§ **Extracted material**

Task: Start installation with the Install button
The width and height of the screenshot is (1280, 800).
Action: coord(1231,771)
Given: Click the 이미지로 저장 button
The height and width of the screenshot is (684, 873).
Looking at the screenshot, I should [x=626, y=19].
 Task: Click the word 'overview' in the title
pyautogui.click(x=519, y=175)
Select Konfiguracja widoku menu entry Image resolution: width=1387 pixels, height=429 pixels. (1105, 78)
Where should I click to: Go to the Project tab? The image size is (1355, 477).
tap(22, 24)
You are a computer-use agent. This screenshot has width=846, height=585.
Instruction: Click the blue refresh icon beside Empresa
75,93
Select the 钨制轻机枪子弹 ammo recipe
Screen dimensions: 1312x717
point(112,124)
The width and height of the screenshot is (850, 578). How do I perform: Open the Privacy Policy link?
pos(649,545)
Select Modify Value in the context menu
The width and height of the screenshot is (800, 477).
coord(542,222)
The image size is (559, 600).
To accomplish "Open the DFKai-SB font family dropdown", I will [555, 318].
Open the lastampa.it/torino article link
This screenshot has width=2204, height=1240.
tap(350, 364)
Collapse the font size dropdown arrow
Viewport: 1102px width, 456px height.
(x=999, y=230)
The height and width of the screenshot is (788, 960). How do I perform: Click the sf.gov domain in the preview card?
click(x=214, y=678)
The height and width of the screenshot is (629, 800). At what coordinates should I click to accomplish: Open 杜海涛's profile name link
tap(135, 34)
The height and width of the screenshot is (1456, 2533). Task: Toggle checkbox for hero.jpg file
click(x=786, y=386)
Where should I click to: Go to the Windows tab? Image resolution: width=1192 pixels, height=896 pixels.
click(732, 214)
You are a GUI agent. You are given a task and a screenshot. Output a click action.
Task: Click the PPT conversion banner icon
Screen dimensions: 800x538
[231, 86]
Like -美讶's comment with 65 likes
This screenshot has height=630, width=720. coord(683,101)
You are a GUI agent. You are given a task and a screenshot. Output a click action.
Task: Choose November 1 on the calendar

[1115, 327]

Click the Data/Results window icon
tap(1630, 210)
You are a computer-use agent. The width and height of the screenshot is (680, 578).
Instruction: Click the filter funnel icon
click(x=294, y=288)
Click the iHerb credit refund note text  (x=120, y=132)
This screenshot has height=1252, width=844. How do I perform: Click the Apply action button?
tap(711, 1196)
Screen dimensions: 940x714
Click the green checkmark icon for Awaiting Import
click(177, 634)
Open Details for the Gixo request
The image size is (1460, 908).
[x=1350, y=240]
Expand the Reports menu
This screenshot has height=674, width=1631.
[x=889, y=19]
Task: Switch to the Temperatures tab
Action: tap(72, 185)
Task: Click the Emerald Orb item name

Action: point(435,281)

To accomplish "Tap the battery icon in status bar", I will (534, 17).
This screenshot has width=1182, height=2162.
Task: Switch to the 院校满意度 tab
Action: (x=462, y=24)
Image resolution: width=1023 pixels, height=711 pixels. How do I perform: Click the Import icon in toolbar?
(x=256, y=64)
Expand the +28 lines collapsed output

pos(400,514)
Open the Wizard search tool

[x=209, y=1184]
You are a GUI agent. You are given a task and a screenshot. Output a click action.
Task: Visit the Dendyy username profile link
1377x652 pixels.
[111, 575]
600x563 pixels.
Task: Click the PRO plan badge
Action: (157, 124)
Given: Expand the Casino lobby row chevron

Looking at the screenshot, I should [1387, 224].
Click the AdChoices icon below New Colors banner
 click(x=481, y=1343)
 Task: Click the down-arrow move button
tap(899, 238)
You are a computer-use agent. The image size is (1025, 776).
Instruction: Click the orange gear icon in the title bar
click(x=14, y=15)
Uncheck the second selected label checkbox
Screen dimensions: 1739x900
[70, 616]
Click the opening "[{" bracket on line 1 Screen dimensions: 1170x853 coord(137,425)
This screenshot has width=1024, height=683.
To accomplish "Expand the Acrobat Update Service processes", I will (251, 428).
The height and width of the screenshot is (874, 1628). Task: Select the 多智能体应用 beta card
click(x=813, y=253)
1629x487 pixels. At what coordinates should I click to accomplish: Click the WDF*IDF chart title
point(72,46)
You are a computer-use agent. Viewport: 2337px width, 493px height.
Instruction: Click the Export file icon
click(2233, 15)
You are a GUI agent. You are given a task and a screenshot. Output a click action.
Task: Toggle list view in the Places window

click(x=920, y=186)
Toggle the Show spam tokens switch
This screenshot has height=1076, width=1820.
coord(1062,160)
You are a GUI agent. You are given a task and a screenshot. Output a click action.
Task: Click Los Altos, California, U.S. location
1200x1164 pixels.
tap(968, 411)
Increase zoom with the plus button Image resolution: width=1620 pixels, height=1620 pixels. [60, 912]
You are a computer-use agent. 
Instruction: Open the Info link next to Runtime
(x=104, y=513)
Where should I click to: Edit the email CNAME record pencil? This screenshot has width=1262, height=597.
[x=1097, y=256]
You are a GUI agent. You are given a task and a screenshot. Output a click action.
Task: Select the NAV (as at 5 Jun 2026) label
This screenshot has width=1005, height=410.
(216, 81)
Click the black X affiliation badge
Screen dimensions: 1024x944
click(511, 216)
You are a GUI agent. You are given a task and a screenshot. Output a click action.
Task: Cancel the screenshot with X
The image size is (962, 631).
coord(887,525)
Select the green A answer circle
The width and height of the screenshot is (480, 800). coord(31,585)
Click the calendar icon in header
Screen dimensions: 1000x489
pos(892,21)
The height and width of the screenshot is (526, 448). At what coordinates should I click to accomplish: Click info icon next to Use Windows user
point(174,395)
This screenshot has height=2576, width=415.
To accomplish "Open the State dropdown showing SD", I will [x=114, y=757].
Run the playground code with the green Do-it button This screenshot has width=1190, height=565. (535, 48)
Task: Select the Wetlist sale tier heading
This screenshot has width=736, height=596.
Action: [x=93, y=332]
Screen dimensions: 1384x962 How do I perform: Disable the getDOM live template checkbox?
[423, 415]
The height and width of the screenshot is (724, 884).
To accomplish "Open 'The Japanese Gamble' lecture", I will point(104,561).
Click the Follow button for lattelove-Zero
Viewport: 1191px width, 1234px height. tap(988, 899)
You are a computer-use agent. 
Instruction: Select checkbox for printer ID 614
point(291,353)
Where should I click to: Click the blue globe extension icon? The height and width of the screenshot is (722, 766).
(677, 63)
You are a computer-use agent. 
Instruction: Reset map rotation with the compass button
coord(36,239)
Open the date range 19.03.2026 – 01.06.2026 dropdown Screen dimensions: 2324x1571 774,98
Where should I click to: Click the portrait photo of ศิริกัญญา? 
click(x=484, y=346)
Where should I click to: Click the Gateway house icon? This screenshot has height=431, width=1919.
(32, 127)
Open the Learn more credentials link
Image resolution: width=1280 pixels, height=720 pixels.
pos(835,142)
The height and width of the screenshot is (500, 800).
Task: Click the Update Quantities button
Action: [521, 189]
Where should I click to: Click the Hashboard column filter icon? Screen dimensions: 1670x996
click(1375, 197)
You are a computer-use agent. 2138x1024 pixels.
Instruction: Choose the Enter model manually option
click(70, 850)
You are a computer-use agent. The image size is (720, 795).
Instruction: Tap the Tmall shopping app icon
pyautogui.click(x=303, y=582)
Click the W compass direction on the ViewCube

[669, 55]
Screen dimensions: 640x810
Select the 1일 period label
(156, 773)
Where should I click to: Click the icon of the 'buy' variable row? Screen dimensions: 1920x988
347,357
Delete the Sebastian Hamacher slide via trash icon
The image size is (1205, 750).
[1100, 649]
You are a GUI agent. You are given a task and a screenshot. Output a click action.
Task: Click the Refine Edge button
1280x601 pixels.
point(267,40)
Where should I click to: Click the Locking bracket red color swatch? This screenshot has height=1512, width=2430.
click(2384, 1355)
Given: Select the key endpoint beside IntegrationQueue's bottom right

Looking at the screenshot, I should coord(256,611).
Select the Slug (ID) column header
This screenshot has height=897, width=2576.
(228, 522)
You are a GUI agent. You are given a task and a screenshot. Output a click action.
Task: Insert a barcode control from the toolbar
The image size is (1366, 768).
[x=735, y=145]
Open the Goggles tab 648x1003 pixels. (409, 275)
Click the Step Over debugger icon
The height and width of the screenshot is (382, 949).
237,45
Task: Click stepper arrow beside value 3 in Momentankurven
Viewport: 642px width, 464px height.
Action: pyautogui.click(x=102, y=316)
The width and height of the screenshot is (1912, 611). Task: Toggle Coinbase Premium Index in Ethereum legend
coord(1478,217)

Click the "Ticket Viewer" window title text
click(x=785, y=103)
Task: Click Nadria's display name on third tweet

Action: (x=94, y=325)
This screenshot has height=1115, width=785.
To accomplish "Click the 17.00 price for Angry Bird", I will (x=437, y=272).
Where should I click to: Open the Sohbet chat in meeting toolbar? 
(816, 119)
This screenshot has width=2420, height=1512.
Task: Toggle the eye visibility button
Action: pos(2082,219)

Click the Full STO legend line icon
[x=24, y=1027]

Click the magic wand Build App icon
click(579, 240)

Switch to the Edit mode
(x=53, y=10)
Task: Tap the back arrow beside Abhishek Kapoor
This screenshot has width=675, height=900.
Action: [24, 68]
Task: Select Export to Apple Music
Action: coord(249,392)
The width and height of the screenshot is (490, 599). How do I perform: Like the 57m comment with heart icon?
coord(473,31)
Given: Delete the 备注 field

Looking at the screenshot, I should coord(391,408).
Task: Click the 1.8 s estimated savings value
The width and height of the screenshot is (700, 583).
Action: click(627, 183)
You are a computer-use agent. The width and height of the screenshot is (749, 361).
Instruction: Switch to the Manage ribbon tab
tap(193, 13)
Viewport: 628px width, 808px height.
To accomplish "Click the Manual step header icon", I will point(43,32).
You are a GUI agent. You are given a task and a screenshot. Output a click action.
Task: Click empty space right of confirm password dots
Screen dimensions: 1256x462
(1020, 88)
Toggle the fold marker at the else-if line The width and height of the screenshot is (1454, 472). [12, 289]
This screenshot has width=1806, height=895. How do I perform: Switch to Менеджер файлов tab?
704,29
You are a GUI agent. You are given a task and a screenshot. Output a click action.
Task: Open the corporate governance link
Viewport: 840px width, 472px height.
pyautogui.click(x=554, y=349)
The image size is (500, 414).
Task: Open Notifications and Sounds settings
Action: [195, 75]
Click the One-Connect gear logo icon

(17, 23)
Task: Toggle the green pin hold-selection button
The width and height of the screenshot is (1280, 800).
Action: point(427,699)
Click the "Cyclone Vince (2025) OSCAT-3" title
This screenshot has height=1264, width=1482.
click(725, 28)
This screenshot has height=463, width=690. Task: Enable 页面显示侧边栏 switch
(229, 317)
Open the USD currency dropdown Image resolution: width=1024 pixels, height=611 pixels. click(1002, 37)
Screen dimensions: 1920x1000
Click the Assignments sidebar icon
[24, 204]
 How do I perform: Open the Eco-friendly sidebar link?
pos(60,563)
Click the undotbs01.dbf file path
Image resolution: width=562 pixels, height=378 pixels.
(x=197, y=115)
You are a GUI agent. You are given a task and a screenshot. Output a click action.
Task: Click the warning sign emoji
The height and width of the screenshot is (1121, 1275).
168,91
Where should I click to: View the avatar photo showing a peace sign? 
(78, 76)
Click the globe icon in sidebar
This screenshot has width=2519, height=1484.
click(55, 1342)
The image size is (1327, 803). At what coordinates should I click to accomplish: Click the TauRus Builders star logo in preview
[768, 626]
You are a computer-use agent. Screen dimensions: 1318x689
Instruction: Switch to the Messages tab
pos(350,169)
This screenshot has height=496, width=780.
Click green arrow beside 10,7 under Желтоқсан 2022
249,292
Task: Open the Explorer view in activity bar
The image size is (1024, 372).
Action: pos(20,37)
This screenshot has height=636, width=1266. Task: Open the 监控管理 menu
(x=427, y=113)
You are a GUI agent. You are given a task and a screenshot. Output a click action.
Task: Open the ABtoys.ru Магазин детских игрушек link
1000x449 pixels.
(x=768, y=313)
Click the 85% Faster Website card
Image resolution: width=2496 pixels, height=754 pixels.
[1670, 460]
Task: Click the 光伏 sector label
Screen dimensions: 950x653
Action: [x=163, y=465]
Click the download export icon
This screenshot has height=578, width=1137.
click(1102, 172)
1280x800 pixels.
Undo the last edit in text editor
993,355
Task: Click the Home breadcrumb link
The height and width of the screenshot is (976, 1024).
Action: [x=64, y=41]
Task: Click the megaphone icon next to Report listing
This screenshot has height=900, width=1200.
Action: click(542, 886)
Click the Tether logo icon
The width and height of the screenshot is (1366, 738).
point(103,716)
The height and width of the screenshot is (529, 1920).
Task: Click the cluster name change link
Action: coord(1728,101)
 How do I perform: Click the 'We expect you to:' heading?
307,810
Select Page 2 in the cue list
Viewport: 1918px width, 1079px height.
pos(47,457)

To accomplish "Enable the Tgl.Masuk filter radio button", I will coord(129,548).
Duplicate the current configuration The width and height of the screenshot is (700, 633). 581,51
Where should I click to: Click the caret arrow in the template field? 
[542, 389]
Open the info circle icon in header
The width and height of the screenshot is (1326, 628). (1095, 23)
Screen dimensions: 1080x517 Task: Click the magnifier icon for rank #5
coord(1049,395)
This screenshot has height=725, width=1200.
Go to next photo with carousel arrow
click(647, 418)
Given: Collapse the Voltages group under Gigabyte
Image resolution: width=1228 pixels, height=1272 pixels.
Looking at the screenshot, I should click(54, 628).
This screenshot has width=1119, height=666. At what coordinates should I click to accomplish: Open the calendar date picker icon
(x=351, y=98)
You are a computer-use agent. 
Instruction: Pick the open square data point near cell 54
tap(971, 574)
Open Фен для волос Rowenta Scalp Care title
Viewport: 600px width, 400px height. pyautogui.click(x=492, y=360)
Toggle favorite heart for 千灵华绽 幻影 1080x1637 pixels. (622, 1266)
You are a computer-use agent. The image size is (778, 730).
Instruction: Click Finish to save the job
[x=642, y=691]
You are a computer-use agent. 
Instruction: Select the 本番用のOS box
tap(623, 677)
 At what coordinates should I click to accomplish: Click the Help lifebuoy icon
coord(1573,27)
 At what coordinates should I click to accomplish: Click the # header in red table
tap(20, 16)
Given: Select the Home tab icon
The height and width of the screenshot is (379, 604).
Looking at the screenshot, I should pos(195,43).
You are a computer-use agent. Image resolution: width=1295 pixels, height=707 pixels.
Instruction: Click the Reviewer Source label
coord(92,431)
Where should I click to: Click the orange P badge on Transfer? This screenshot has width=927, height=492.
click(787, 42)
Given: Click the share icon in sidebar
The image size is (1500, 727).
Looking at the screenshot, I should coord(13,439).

§ **What to do**
Sift through the material above and copy each line that holds "Home".

§ **Output**
Task: Click the Home breadcrumb link
Given: Select the Home tab icon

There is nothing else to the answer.